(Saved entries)
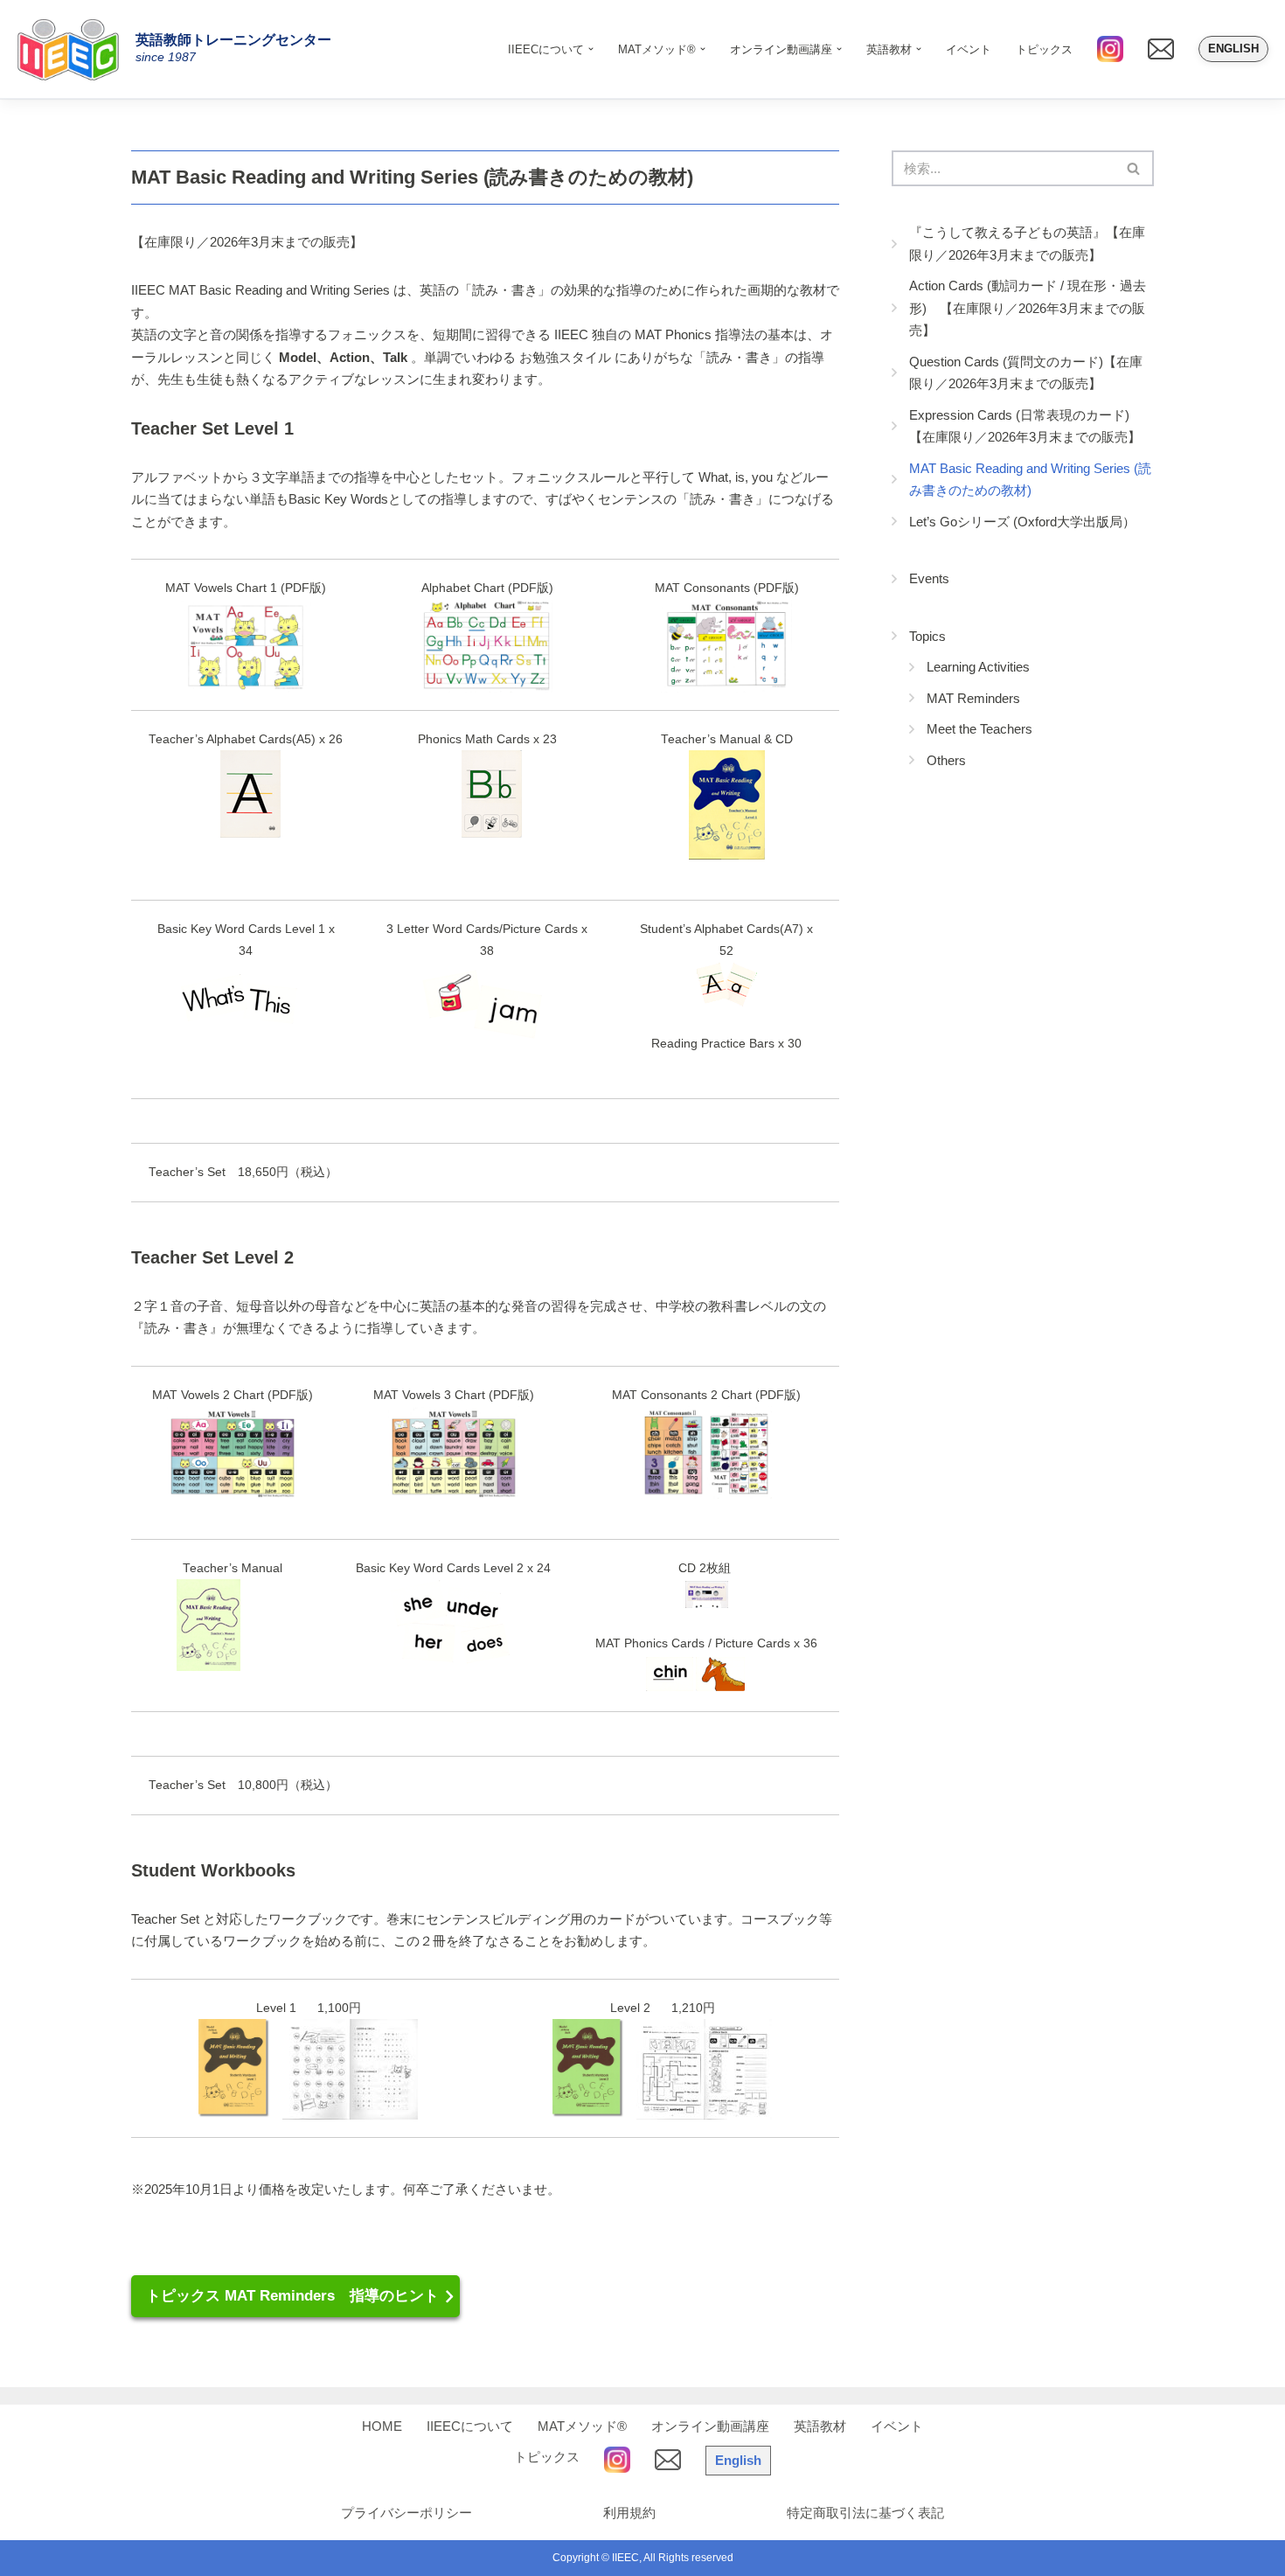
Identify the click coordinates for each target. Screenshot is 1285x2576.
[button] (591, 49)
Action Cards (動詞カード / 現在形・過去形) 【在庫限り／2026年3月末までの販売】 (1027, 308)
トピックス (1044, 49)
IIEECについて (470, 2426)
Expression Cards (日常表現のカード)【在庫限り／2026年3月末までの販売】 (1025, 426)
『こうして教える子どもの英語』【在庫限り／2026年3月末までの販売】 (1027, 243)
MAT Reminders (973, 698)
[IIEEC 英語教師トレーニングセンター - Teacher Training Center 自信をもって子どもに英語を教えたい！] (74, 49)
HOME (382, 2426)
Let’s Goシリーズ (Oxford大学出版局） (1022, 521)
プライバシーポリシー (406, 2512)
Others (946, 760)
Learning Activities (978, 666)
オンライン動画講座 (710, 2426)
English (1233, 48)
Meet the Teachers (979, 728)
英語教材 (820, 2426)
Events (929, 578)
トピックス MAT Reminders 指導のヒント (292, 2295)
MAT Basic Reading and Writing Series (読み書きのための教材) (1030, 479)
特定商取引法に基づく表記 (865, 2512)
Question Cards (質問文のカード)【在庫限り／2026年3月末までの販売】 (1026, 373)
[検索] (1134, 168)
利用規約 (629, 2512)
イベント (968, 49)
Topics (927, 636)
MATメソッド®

...

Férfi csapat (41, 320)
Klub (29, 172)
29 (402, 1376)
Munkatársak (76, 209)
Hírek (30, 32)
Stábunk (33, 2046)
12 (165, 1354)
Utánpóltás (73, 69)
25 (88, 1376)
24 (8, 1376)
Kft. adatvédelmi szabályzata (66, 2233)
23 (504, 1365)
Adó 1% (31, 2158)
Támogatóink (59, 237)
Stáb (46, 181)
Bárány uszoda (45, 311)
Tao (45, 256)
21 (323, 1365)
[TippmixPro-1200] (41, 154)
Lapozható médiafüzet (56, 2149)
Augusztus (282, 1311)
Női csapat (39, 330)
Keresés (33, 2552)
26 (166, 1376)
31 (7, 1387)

==

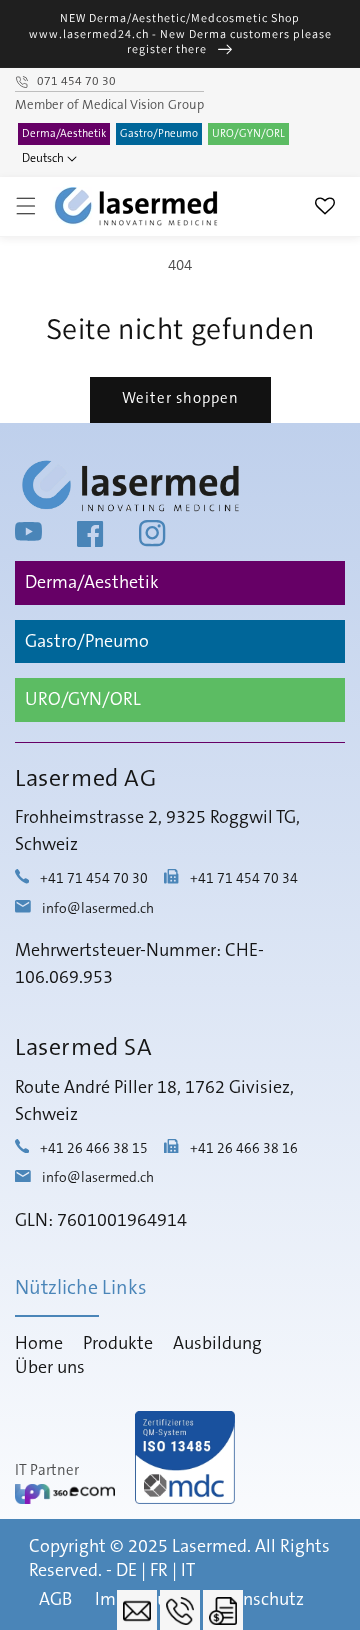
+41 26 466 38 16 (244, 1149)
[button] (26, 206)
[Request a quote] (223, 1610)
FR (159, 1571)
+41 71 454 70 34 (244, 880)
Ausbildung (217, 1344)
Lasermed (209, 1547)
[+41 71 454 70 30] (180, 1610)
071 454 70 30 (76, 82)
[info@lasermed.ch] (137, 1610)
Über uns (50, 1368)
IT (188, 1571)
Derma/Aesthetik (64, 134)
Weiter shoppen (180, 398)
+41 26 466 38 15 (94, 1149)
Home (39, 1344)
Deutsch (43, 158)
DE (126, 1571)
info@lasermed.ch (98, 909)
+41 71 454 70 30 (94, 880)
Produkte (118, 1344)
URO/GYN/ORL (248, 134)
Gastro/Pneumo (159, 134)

▶ _Activity_
If a line of the records includes the string "Reminders", copy it out.

▶ _Response for this exercise_
MAT Reminders (973, 698)
トピックス MAT Reminders 指導のヒント (292, 2295)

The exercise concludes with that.